DD was upset, because no one could see what he was really like. She was aware of how sweetly he talked to her in front of others, and how mean he could be behind their backs. Then he got a girlfriend, and things eased up for her, but she still resented the double face, the false image he portrayed in front of others.

Just a couple weeks ago, the Narcissist EX, went off on my daughter in front of the girlfriend – let’s call her “Tabitha”. First time – cuss words and all. She (my daughter) was mortified. Tabitha had no response – more on that later.

I told my dd, that her father was able to actually cuss at her in front of his girlfriend, led me to believe he was feeling more secure in his relationship with her, that he was feeling more in control. I said he was testing the waters. It was only a matter of time, before he went off on his girlfriend.

I’ve learned a little about her. A woman of strength and intelligence, a productive, self-made sort of woman, with a great deal of emotional vulnerabilities. Perfect. He had courted her, spun his illusions around her. But you can’t live a lie forever. Yes, it would be just a matter of time.
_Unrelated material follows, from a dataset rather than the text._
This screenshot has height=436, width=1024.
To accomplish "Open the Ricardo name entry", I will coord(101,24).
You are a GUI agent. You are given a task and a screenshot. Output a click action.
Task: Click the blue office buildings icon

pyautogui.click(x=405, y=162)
Just this past weekend, dd said it happened. It was over something totally innocuous. He expressed his disapproval over the content on the radio. She turned it off. He then went off on her, yelling at her about making him look like an asshole in front of his kid – throw in additional cuss words and all. She was totally stunned, devastated.
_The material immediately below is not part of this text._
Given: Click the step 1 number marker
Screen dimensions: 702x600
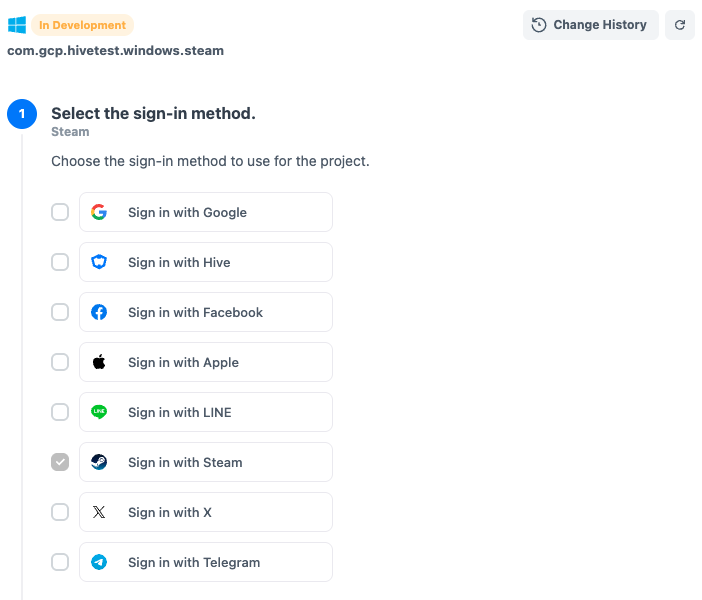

And I knew how it played out. Even before DD told me, I knew how she handled it. At first, she was shocked. Then deflated. She cried, wept. She was hurt on several levels. First, that he yelled at her. Second that he’d misunderstood her, that he’d think that she would undermine him. Didn’t he know she loved him?
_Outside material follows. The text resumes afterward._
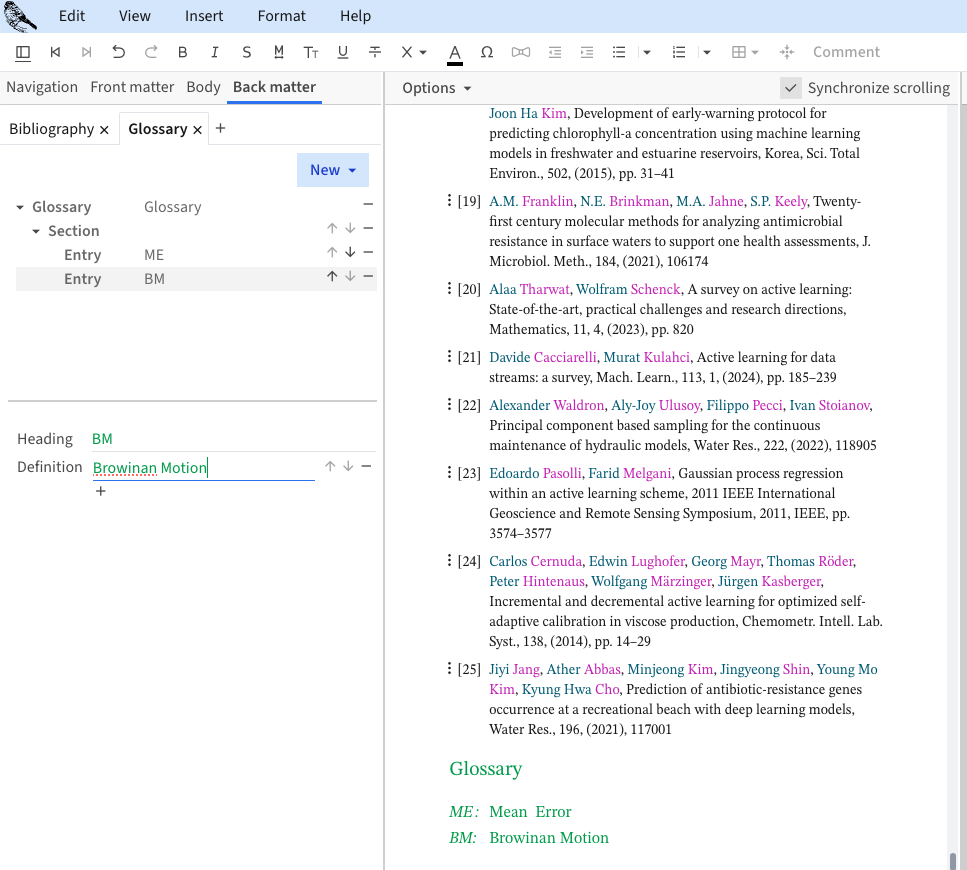
Task: Close the Bibliography tab
Action: [104, 129]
Maybe she’d leave, at least for the night. But she’d call. He wouldn’t call her. She’d have to first. If he called that would be admission of guilt, giving in. So she’d call. And they’d smooth things over. They’d talk some more.

Because she really believes it’s about miscommunication. She doesn’t know he has communicated very clearly what he thinks about her and how he will treat her. She doesn’t realize it has nothing to do with the radio or what she did or about being a father. It’s about being entitled to punish at will and having the will to do it.

A part of me really hurt for her, because I know what she’s going through and I know what’s in store for her. And it really hurts. I wanted to reach out to her.

But I’m, also, a mother. And she’s good for my daughter. Her presence has been a real help to my girl.

And she’d never believe me, if I told her. Just like I wouldn’t have.

She’s a direct line to my EX. It’s a matter of survival. No contact. Limited contact. Speaking one word to her would be an open invitation to him. An invite to fight, conflict, entanglement. And I can’t pay that price to speak words that will be rejected.

When it comes down to three adults and one innocent child. It’s the child, whose needs come first. She needs some measure of protection when she’s with her dad.

If Tabitha walks out it will be on her own.

Why do we make so many excuses for the inexcusable?